Language is the soul’s drum; when silenced, a nation forgets how to dance.
PART II: The Silence that Followed the Scrolls
Yet in the age of digital scrolls and borrowed alphabets, the people of Nunyãdume began to forget. They forgot the very tongues with which Mother Africa first suckled them, and the ancestral languages were now fading like the footprints of spirits on the harmattan soil. In their music, on their radios, and even in the preschools, where minds should be moulded in the clarity of their mother tongue, they code-mix, thinking it fashionable. They are made to believe that blending foreign tongues with their own is a sign of progress, when it is the quiet erosion of identity.
Children now learned to read in tongues their mothers never spoke. Judges gave verdicts in foreign codes. And healers prescribed remedies in accents their patients feared. In time, the people no longer wept in their language. They wailed in another man’s vocabulary.
The elders called this “cutting one’s own tongue to chew another’s meat.” For the very knowledge that once lived in the market songs, birthing chants, and ancestral praise poems was now smothered in silence. “When the drum speaks in another tongue, even the dancer stumbles,” the drummers lamented. “A parrot may mimic English,” an elder said, “but it is not the same as understanding the forest.”
A strange affliction spread, one unseen, yet heavy like harmattan dust. Soon, the children of Nunyãdume could list the planets, yet not describe the moon in their mother’s tongue. They could spell “metamorphosis,” but not recount how the tortoise outwitted the leopard. The young could spell “photosynthesis” but not name ten trees in their grandmother’s farm.
Their sacred names became “middle names.” Their stories became “folklore.” Their tongues became “local dialects”, as though to speak one’s truth was to be small.
They had grammar but no grounding, vocabulary but no vision. The nation had speech, but no voice.
PART III: The Council Beneath the Baobab
The Seer of Nunyãdume, Nanagah Nyekokpi, the Wise, convened the Linguistic Council beneath the Baobab of Memory.

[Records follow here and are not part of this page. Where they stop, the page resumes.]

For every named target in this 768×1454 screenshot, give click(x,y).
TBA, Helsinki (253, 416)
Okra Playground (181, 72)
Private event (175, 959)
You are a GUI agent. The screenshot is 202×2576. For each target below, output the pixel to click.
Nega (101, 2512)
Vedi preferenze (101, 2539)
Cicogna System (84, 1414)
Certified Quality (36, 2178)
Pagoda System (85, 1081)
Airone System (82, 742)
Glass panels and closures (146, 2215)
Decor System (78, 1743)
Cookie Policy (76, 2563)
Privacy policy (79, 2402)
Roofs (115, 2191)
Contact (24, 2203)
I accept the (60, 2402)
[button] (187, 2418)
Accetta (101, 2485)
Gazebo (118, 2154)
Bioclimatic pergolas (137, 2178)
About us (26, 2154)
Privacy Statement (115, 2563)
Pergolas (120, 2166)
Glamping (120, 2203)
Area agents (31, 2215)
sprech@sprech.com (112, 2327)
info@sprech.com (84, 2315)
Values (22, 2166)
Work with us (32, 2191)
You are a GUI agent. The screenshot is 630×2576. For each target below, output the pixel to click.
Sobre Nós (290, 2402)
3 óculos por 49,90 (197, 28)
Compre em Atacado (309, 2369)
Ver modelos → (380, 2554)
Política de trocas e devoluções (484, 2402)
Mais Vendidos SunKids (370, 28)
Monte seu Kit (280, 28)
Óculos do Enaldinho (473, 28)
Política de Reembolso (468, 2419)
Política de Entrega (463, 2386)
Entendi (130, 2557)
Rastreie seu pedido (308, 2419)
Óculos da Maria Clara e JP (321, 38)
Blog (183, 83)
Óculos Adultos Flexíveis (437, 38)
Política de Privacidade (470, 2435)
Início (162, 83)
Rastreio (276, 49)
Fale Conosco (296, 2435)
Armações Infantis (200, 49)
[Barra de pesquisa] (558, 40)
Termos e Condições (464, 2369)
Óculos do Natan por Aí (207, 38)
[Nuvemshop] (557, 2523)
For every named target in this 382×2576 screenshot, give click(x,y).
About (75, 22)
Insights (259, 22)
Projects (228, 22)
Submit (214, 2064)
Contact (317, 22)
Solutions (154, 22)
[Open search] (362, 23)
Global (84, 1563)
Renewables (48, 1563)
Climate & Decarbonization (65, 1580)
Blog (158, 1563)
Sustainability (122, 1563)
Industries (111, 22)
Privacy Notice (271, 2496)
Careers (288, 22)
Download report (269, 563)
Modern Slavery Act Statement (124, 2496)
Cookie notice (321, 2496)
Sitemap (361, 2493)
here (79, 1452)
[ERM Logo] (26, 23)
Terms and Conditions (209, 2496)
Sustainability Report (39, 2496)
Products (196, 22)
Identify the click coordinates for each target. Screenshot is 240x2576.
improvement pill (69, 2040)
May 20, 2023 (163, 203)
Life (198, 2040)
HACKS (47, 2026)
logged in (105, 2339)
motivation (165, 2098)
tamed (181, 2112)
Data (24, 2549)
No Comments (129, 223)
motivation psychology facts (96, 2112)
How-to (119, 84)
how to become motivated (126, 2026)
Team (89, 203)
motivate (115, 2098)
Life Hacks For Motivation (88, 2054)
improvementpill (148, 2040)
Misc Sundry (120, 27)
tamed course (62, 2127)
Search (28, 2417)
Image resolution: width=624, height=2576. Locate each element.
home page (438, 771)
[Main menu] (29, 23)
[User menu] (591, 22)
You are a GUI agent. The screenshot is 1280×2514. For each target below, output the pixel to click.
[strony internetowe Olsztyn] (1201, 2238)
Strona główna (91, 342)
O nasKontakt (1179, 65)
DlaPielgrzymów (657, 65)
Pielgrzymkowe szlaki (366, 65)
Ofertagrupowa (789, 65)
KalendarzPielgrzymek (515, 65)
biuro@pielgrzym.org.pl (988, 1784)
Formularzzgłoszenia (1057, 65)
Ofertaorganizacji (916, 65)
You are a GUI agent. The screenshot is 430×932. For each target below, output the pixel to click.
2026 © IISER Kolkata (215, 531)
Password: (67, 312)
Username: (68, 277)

There, she unrolled the scrolls of distant sages and spoke of Whorf of the North, who taught that the language one speaks does not merely reflect thought, but shapes it. “If your tongue lacks a word,” Whorf argued, “your mind may lack the concept.” Like those who have no names for Red, Wine, and Burgundy, are their eyes blind to the subtle differences, or their minds untrained to notice them?
“You say we lack a word for cousin,” she said. “But the absence of a word does not mean the absence of thought. Among the Ewe, your Wofa is your mother’s brother, and your father’s brother is Togah or Toda, depending on whether he is older or younger than your father. Your mother’s sister is Nogah or Noda, and your father’s sister is Tasi. These are not generic ‘aunts’ and ‘uncles,’ but specific titles wrapped in inheritance, duty, and kinship. Even if the Wofa is a twin, tribal nuance applies: the younger twin, who in English would be called the ‘first twin’, becomes Wofakumah, and the younger paternal twin sister becomes Tasikuma”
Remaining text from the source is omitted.